In 2007 he clarified this method to me. “I mixed in mono because I can’t hear in one ear. Made me concentrate more and get the best for that one ear. I always loved mono. Transistor radio. With mono you have one single sound source. We were doing stereo but I could only hear the mono and I always put the vocals up front in the mix. Mixing in mono is good for my left ear. My right ear is broke. Done and over with. I liked to mix with big speakers. You can hear the overall sound better. I would then take acetates home and play them on my little record player.”
The last time I spoke at length with Brian was at a delicatessen in Bel-Air last decade. My brother Kenny and our father Marshall had been at a park in Westwood and Brian was walking next to them.

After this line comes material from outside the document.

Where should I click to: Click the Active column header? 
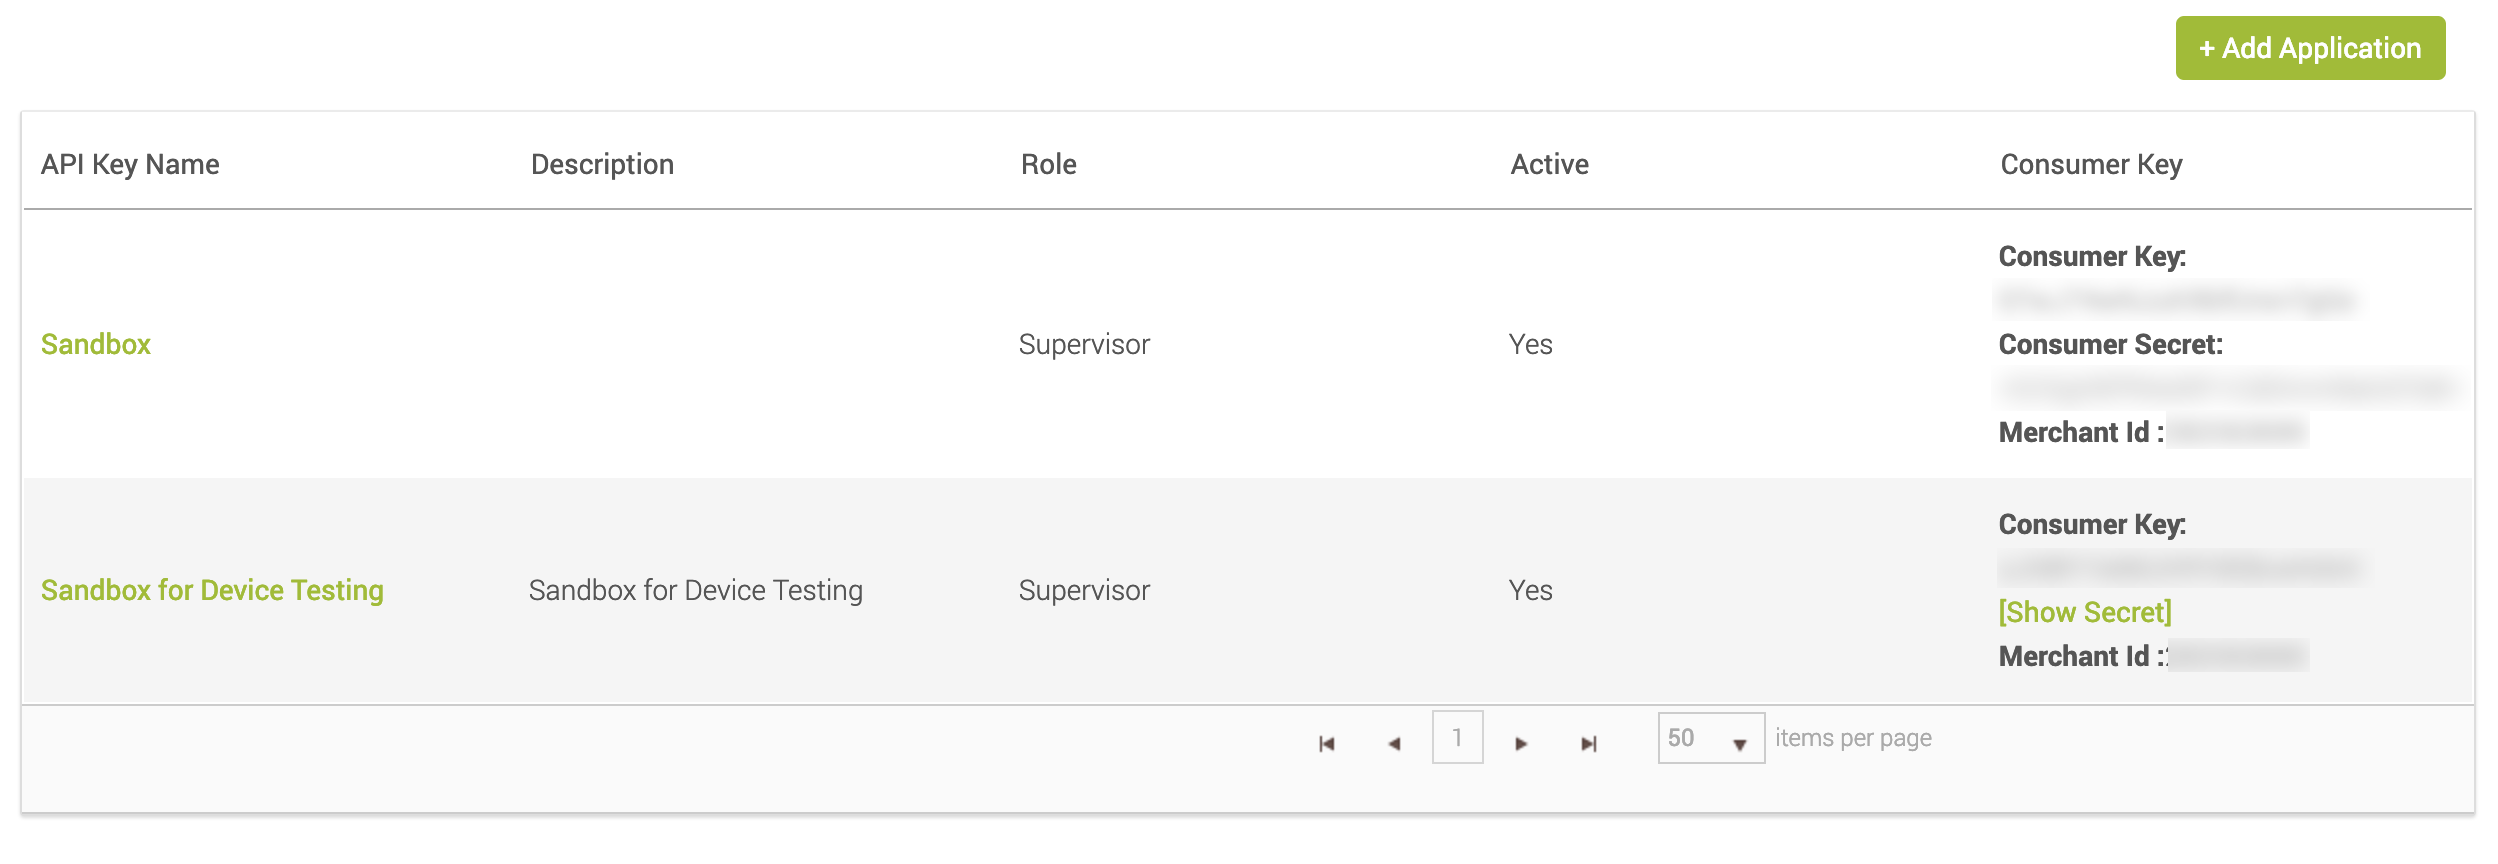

After Brian chowed down his breakfast, we went outside into the parking lot. He asked, “How come you never asked me to sign any of our albums?”
I quickly visited Brian at the Wilson home. We hung out in his music room, and then returned to the delicatessen. He autographed a handful of CD’s and comically quizzed me after handing over the stack, “What is your favorite album by the boys?”
I responded, “It’s not Pet Sounds. It’s Beach Boys Today.”
Below is a collection of my Pet Sounds-themed interviews with Brian 1977-2014 as well as interviews with several engineers he collaborated with. In addition, are interviews with Al Jardine, Mike Love, along with friends, writers and Beach Boy scholars reminiscing about Pet Sounds.
Q: I know the Beatles’ Rubber Soul made a big impression on you when first released in 1965.
A: “Michelle” and “All My Lovin’” are two of my favorite Paul McCartney songs. “Norwegian Wood’ completely blew my mind, and marijuana was around for Pet Sounds. Well, when I first listened to Rubber Soul, I then went to the piano and all I could see were my keys. I locked in with the keyboard and wrote [with Tony Asher] ‘God Only Knows’ in 45 minutes.”
Q: You once said your favorite “John Lennon” songs are “Across the Universe” and “Because.” I hear the influence on the Beatles from “Wonderful” off Smiley Smile.
A: I’ll say the influence was on “Here, There and Everywhere.”
Q: The opening vocal intro on the Beatles’ “Paperback Writer” was informed by “I Get Around.”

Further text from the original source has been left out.